Stephen Gaghan figured out the hard way that writing games is not like writing films. As a screenwriter who is used to crafting layered scenes with revealing dialog he found that such an approach doesn’t always work in the world of games, where the story has to serve the action and player experience.

“You go to your computer and you write in Final Draft. And you are like, ‘I’ve done it! I love this scene! It’s so awesome!’ It’s five pages. It’s so emotional,” says Gaghan. “You wander down the hall and you talk to everybody and they’re like, ‘That’s awesome. Now do it in five lines.’”

Having written the films Rules of Engagement and Syriana (he also did an early rewrite of Black Hawk Down), the Oscar-winning writer of Traffic has a body of work that served him well for taking on the role of writer for Call Of Duty: Ghosts. The 10th main installment of the franchise, released November 5, centers on a team of special forces warriors fighting a South American alliance known as the Federation.

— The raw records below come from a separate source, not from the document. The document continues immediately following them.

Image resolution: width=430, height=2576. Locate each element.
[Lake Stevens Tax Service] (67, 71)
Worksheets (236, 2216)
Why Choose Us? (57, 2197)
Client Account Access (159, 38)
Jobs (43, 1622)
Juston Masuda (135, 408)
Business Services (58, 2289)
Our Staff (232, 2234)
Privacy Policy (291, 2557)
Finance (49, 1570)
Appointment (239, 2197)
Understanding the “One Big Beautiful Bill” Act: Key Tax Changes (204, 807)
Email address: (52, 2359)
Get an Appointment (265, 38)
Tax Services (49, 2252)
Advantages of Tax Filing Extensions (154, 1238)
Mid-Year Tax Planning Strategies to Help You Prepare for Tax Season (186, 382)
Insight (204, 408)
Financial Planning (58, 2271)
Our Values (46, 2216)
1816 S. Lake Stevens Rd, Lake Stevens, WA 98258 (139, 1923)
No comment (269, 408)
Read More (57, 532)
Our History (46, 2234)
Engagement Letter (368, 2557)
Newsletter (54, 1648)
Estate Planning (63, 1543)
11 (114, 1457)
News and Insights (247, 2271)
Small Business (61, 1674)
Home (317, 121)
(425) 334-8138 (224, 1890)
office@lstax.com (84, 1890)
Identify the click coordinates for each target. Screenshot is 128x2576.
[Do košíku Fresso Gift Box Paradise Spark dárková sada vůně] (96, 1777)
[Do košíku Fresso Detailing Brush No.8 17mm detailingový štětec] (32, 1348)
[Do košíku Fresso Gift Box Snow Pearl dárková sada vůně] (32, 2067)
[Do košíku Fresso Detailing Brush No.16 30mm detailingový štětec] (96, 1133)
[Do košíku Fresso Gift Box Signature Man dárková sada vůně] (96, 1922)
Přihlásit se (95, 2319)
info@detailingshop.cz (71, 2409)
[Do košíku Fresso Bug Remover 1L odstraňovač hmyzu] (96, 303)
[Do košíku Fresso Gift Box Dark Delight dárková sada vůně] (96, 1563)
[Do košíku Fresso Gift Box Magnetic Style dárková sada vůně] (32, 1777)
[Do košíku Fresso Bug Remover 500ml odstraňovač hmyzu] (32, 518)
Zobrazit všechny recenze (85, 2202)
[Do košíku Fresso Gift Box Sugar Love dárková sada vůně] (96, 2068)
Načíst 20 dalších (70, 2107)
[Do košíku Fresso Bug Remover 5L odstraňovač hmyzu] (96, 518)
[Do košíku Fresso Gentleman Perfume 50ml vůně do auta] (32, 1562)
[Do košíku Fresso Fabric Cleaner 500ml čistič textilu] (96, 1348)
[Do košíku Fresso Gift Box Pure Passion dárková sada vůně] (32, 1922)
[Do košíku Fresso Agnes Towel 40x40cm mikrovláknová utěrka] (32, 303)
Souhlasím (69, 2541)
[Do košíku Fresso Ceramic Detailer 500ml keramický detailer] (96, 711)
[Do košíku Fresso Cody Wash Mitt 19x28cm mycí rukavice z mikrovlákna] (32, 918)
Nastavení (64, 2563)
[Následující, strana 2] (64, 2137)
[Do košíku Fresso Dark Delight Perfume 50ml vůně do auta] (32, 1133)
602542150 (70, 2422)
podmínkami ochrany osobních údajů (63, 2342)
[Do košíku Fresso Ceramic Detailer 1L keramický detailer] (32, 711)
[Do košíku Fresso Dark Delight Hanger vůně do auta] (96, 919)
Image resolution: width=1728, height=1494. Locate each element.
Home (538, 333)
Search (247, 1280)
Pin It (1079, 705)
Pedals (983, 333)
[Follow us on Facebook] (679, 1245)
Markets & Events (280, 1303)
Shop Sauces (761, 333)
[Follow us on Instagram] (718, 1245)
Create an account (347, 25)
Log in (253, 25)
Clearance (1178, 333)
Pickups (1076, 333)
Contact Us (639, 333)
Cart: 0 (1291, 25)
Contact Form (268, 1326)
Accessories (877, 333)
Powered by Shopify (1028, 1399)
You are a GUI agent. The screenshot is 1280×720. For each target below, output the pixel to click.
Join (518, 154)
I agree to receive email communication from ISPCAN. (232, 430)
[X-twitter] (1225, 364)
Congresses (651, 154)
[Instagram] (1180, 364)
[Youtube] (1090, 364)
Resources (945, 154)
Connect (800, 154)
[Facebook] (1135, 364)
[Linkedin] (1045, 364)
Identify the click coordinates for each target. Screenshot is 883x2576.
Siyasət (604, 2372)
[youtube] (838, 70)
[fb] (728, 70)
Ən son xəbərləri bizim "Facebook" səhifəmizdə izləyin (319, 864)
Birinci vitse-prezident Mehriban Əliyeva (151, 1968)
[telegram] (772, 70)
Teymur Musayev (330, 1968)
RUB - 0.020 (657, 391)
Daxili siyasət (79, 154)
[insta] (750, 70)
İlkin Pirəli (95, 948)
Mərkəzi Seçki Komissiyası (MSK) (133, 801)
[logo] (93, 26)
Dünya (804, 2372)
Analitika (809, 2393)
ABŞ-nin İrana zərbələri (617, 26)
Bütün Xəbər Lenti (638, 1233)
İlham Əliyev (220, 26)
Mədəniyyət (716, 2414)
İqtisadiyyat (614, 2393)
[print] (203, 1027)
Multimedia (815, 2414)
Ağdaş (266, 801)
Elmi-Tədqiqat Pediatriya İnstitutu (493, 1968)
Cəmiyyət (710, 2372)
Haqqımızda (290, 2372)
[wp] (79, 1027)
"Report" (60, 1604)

“You are servicing a lot of stuff,” Gaghan says of writing his multi-narrative films. “And because you are crosscutting between intense things, you don’t have a ton of time to establish who people are, to build dynamics between characters. You have to be really efficient. You are constantly compacting with gestures and making dialogue evocative of who people are in the best way you can. I thought that was really applicable to games,” says Gaghan.